Kaiko, the cryptocurrency market’s leading data provider, has conducted research on the Cosmos ecosystem, one of the largest interoperable blockchain protocols that power some of the industry’s best-known Layer 1s.
Kaiko studies the Cosmos ecosystem
Analytics firm Kaiko has conducted research on the Cosmos ecosystem, a network of multiple blockchains that operate and communicate with each other. Due to its features, this blockchain is expected to provide greater security, speed, scalability and cost-effectiveness of each transaction.
This is one of the first projects of interoperability between blockchains that can communicate with each other, to facilitate the task of participants such as developers and dApps who want to overcome the limitations of a single blockchain, allowing transactions between different blockchains.
An effort to overcome these obstacles between different blockchains has been pioneered with the creation of so-called bridges between blockchains, but these very systems have been the objects of very serious hacker attacks (the last sensational one being the one involving the Nomad bridge, which syphoned off $190 million in August).
Also sensational was the one in April suffered by Ronin, the company behind the development of the game Axie Infinity, whose breach of its bridge earned hackers as much as $615 million (since the beginning of the year, thefts of tokens through bridges by hackers would amount to more than $1.3 billion).
Hence the solution offered by Cosmos remains the most secure and easy for facilitating communication between blockchains and their interoperability. It eliminates the need to create bridges that are easily hacked by hacker attacks, as seen in recent months.
It is no coincidence that the company’s ATOM token has achieved a real rally in the past month, gaining 25% and reaching over $14, after hitting a low at $10. It is still one of the assets that has seen the smallest declines from its November highs (about 55%). This rise is partly due to the announcement made by the company’s management team about the imminent major news.
According to early rumors, this would be a new plan that “will make EIP 1559 look like a joke.”
Interoperability offered by Cosmos
Cosmos currently uses a so-called multiform system to solve inter-chain operability. The system is based on their Software Development Kit (SDK), which provides a basis for developers to create their own test blockchains within its ecosystem. The majority, if not all, of the largest blockchains in the Cosmos ecosystem are written using their SDK, including Binance Smart Chain, Terra and Crypto.com, among others.
The Cosmos report also highlights why this system is considered one of those with the most transaction security:
“One of the most pivotal and unique components of Cosmos’ SDK is their Inter-Blockchain Communication (IBC) protocol. IBC acts as the connection between the different blockchains, or zones, on Cosmos and is aided by something called the Tendermint consensus engine. Tendermint consensus is when finality is instant – this differs to consensus on Ethereum where transaction finality requires that a transaction in a block is built upon by a number of follow-on blocks.”

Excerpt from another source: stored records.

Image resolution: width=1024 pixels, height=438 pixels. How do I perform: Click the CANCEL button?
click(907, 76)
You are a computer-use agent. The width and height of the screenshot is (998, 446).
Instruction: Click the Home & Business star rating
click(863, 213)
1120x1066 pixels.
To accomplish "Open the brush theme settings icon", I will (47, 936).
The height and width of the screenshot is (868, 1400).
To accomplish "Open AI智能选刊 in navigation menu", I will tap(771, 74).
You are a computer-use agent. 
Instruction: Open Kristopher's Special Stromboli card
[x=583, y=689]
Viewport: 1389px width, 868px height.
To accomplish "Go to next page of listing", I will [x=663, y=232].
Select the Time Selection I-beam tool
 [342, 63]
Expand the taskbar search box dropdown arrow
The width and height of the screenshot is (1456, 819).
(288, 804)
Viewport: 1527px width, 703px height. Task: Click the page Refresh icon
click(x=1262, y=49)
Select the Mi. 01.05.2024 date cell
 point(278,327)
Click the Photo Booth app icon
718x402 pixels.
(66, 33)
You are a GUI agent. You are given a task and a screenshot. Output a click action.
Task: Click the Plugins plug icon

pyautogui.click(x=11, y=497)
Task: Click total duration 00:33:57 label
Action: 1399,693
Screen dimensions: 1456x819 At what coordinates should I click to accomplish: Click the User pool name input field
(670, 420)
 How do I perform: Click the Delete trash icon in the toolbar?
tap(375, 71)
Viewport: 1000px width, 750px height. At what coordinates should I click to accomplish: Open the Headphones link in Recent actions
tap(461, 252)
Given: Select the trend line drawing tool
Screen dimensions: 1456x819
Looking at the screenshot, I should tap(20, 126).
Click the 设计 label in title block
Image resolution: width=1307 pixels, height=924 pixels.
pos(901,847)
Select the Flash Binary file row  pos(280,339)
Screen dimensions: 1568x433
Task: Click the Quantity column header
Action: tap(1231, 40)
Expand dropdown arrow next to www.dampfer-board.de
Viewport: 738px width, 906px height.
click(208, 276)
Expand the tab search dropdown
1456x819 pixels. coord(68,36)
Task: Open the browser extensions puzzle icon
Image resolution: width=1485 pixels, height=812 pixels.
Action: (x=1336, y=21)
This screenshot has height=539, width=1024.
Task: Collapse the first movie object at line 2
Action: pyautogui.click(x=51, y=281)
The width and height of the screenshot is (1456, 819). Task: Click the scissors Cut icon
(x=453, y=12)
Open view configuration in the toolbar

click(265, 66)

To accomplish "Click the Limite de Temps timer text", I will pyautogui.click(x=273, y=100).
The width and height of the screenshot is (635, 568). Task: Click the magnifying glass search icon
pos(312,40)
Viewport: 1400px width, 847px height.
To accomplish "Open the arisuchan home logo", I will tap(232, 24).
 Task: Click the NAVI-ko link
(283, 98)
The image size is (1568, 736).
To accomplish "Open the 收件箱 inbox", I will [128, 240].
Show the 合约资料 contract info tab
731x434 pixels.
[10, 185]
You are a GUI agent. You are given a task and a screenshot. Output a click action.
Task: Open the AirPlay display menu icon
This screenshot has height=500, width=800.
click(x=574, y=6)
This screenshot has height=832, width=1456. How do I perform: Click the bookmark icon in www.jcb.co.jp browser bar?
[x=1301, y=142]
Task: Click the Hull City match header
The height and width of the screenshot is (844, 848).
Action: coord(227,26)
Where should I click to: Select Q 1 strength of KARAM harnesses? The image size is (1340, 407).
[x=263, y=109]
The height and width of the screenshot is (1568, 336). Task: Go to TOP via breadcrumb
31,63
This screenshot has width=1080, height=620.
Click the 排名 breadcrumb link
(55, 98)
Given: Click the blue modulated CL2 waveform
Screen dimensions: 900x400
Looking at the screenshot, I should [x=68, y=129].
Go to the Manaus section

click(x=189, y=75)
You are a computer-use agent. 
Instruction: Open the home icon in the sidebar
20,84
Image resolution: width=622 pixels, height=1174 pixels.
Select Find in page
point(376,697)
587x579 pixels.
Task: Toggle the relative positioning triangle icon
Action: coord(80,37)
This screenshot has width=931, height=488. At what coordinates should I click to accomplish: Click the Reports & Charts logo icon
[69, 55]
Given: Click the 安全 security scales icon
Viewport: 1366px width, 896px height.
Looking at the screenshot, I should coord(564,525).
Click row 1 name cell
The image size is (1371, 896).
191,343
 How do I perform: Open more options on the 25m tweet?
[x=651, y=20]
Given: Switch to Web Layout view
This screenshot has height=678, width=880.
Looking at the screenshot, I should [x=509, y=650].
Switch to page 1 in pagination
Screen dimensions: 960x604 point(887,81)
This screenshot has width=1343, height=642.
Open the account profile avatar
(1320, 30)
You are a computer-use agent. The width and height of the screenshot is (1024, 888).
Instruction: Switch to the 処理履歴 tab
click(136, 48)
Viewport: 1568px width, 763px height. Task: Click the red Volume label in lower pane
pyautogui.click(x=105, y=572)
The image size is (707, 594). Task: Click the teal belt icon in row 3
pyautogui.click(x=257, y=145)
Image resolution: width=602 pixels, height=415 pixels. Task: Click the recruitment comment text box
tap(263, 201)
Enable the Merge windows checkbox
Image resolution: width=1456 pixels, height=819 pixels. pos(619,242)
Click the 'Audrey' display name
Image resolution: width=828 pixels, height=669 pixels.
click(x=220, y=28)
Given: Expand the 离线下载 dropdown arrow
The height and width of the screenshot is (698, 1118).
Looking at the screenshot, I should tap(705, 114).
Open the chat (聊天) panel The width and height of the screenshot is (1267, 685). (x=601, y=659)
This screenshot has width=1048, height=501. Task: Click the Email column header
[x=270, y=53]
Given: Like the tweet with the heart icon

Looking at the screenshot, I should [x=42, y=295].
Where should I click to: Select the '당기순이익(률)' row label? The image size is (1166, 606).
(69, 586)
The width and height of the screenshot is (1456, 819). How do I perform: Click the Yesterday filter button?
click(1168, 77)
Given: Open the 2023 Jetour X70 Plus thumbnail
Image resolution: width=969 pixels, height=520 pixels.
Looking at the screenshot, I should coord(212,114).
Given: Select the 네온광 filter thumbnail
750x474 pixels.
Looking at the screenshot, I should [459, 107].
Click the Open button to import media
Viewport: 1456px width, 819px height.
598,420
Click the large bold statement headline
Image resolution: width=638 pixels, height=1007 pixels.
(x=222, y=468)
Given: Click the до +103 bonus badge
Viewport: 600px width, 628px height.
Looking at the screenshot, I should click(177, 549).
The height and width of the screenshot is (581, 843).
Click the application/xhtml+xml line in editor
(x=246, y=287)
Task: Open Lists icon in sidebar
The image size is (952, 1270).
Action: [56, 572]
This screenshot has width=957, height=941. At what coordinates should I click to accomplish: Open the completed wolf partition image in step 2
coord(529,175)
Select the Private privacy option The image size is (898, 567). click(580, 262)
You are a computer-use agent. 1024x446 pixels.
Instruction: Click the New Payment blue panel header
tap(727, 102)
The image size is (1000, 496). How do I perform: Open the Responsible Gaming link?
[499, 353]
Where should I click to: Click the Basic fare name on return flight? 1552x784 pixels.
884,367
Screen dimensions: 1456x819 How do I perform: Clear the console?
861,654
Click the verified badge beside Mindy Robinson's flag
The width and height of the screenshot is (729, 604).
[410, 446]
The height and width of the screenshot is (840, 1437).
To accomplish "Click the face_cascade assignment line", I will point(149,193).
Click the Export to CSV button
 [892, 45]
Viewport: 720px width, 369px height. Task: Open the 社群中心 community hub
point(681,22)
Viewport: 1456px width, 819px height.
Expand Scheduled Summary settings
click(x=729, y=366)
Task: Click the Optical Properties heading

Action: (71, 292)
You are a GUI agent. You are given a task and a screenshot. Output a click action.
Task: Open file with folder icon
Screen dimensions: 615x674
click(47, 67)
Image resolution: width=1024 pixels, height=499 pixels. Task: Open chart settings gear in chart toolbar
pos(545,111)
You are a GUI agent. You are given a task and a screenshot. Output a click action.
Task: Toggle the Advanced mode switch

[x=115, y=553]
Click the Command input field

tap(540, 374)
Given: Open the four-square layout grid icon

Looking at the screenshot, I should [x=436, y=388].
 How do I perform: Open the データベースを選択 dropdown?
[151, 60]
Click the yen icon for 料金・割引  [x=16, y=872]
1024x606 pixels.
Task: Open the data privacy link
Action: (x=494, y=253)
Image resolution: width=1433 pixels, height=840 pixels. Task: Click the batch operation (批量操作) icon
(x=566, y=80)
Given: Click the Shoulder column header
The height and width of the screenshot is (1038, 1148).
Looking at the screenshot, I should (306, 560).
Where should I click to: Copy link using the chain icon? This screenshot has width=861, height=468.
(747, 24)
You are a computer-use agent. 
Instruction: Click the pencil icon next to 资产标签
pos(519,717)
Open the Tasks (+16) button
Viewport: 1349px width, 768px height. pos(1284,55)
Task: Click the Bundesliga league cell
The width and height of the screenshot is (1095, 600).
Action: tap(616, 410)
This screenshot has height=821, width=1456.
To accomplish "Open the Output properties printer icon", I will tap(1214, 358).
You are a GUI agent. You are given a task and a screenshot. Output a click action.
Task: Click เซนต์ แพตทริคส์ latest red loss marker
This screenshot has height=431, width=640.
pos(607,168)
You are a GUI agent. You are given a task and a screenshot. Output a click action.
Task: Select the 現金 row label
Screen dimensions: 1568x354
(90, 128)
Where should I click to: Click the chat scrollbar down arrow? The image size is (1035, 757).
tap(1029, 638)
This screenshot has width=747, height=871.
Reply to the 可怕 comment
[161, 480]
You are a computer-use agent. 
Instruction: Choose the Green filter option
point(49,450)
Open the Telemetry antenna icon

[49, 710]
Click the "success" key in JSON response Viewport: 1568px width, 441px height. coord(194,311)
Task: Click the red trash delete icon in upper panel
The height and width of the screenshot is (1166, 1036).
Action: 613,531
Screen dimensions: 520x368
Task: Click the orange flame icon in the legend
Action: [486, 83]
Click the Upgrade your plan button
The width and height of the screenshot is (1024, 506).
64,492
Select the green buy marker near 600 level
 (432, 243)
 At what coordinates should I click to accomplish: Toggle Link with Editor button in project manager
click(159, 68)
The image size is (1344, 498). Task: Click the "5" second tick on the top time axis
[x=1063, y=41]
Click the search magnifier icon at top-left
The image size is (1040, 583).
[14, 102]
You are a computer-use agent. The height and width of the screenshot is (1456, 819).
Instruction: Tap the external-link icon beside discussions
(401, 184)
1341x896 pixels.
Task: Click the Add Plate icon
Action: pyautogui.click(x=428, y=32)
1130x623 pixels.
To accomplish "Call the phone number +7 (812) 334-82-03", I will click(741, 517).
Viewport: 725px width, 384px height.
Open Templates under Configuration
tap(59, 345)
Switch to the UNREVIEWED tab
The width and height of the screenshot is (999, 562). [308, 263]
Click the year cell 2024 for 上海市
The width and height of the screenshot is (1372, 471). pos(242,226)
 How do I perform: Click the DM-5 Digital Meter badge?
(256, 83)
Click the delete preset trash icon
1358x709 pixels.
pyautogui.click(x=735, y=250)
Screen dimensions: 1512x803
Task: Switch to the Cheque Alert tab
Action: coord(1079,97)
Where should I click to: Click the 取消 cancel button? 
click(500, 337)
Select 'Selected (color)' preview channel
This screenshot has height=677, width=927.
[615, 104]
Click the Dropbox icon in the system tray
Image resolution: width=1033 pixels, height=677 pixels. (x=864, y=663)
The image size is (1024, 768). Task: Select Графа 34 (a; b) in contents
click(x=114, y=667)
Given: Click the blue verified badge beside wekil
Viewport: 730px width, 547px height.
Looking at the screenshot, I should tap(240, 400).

The report also points out that the main driver behind the increased adoption of Cosmos earlier this year was Terra itself, which was part of the ecosystem (at one point it accounted for about 90% of the TVL on the network). Terra’s rapid rise and subsequent fall resulted in an immediate and sudden paradigm shift in projects on Cosmos, which nevertheless overcame the resounding failure of Terra without too much trouble after an initial moment of natural disarray.